MIDDELEEUWEN
1) Inleiding
2) Ballade
3) Minnelied
Minnelied
'Het viel eens hemels douwe'
 

 

Hoofse liefde - Klik op het plaatje!

Oorsprong:
Het centrale thema in het minnelied is de liefde. Sinds mensenheugenis is dit al een belangrijk thema binnen de liedkunst. Troubadours, trouvères en minnesänger bezongen de (hoofse) liefde, maar ook onder het volk was het een populair thema. Ongeveer tussen 1450 en 1550 beleefde de volkse minnepoëzie haar hoogtepunt.
De tekst van ‘Het viel eens hemels douwe' komt uit het Antwerps Liedboek.Veel wereldlijke liederen werden in de Middeleeuwen vergeestelijkt. De macht van de kerk was heel groot. Populaire teksten en melodieën kregen vaak een nieuwe, geestelijk tekst of werden dubbelzinnig geïnterpreteerd, waardoor ze gebruikt konden worden als geestelijke liederen, voornamelijk als propaganda van de kerk. Zo ook het lied ‘Het viel eens hemels douwe'.
De inhoud van ‘Het viel eens hemels douwe' zou gekoppeld kunnen worden aan het geestelijk thema van de voorgeschiedenis der geboorte, de onbevlekte ontvangenis bij Maria-boodschap: ‘Het viel een hemels douwe op een jonc maechdekijn'.

Waarom populair?
Het minnelied was in de Middeleeuwen heel populair.
Naast verschillende tekstvarianten zijn er ook verschillende meerstemmige versies van het lied.
Het lied is te vinden in het Schoon Liedekens Boeck van Jan Roulans, Antwerpen 1544: oftwel het Antwerps Liedboeck.
In dit populaire liedboek is liefde één van de hoofdthema's.
Het is een goed overzicht van wat het volk in de Middeleeuwen zong.

Inhoud:

Het lied ‘Het viel eens hemels douwe' is een dagelied met meilied-motieven.

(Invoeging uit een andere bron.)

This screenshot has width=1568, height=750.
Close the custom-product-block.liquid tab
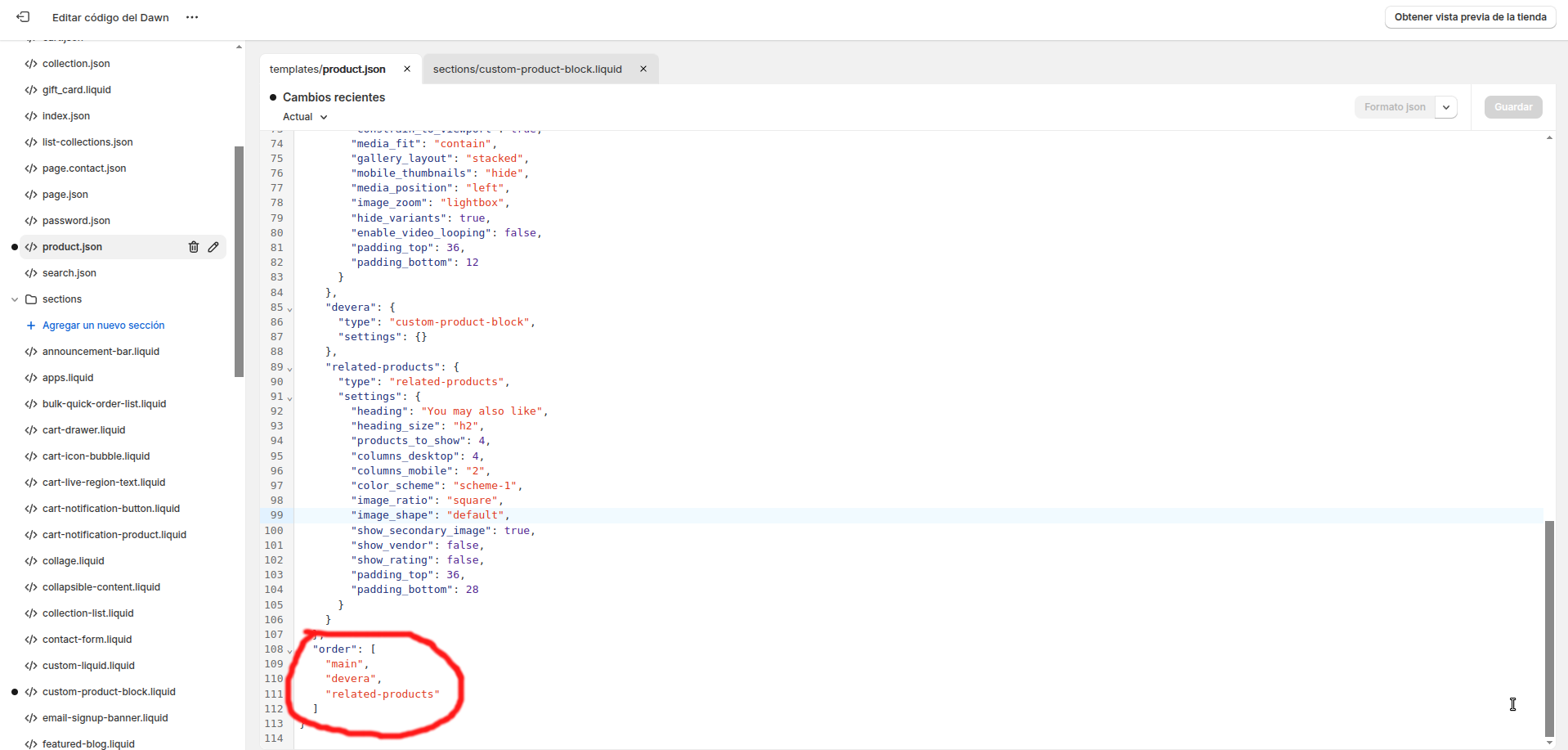click(x=643, y=70)
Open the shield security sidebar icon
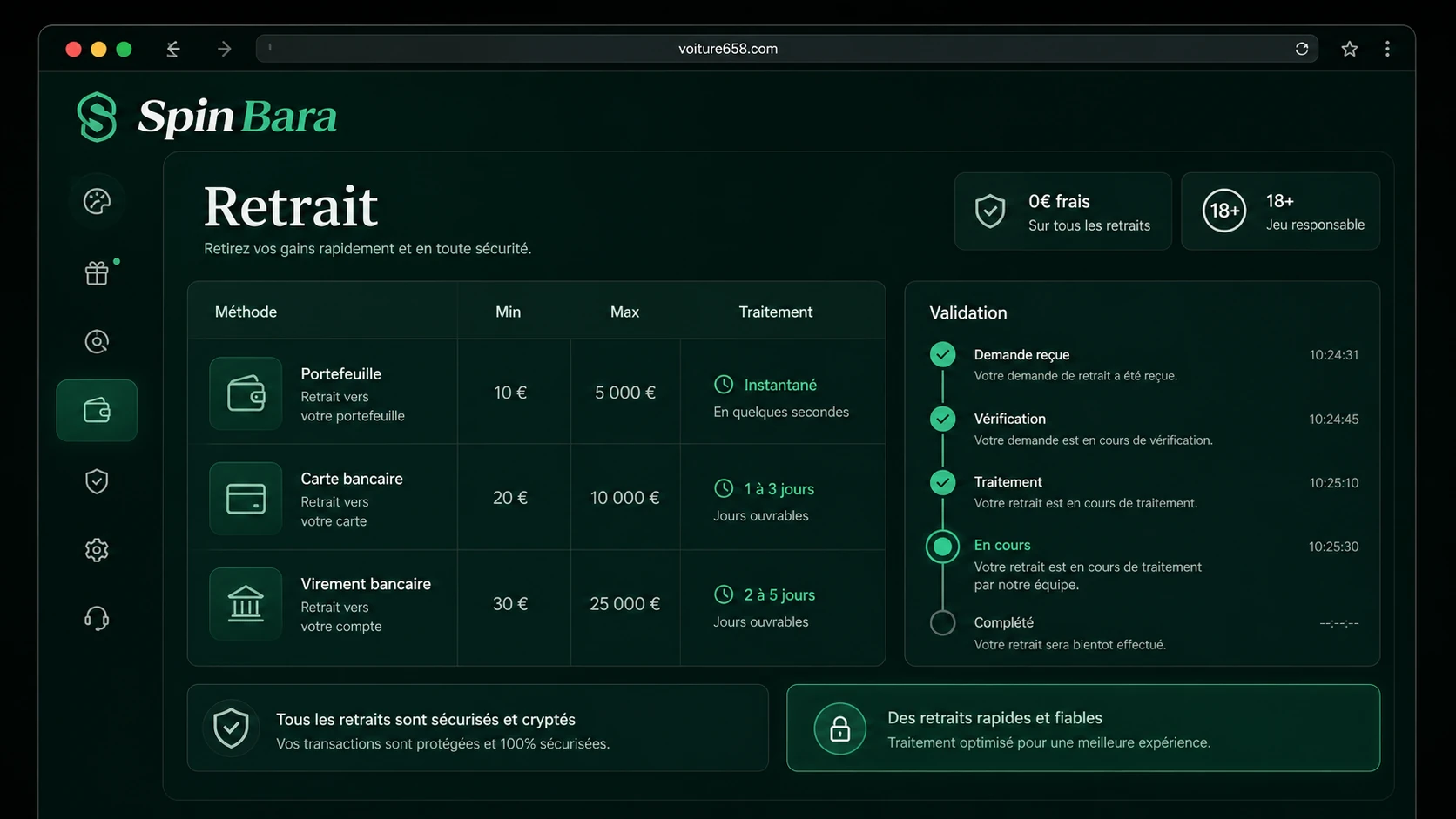Screen dimensions: 1456x819 tap(97, 481)
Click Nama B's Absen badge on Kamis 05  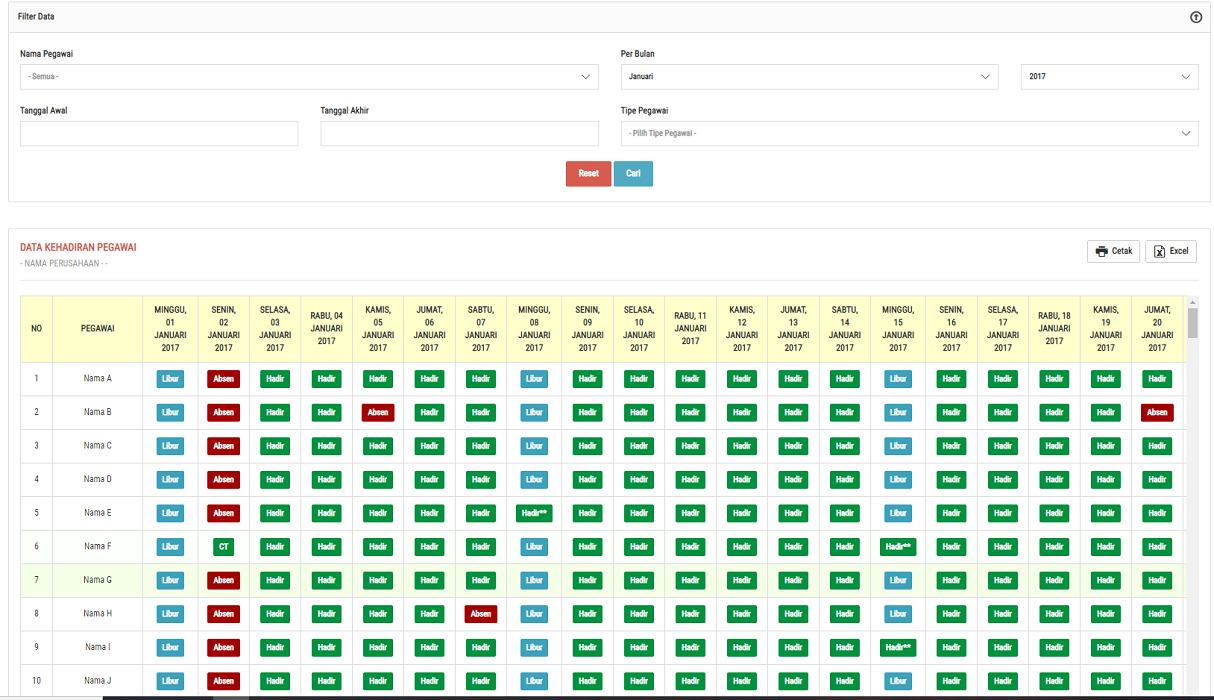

De minnaar biedt zijn geliefde vóór de dageraad een ‘mey' aan (zie plaatje!): het meisje ontvangt hem in haar kamer.
De wachter waarschuwt de geliefden wanneer de dag aanbreekt, maar de minnaar vraagt of de wachter nog even stil kan zijn,
waardoor hij langer bij zijn geliefde kan zijn. De wachter vraagt hen toch te scheiden en zingt zijn dagelied.

 

Liedsoort:

Zoals gezegd is het centrale thema in het minnelied de liefde.

Binnen het minnelied zijn er nog een aantal subsoorten, bijvoorbeeld:

•  wachter- of dageliederen: De stadswachter van een stad was belangrijk bij liefdesperikelen. Het behoorde tot de Oud-Middeleeuwse gebruiken dat de stadswachter bij het aanbreken van de dag op de hoorn blies of soms een lied zong, zodat de mensen ontwaakten, en om het teken te geven dat de stadspoorten, die 's nachts gesloten waren, weer open mochten. De liefdesscènes moesten dan worden afgebroken. Soms werd de wachter omgekocht om de dag niet te melden, waardoor de tijd gerekt werd, zoals in ‘Het viel eens hemels douwe'.

•  Meiliederen: De maand mei werd als symbool voor de ontwakende natuur meestal met liefde in verband gebracht. In deze liederen wordt vaak op frisse en vrolijke wijze de natuur en het begin van de lente bezongen. Populaire melodieën werden later soms geestelijk gemaakt of vermengd met het dage- of wachterlied.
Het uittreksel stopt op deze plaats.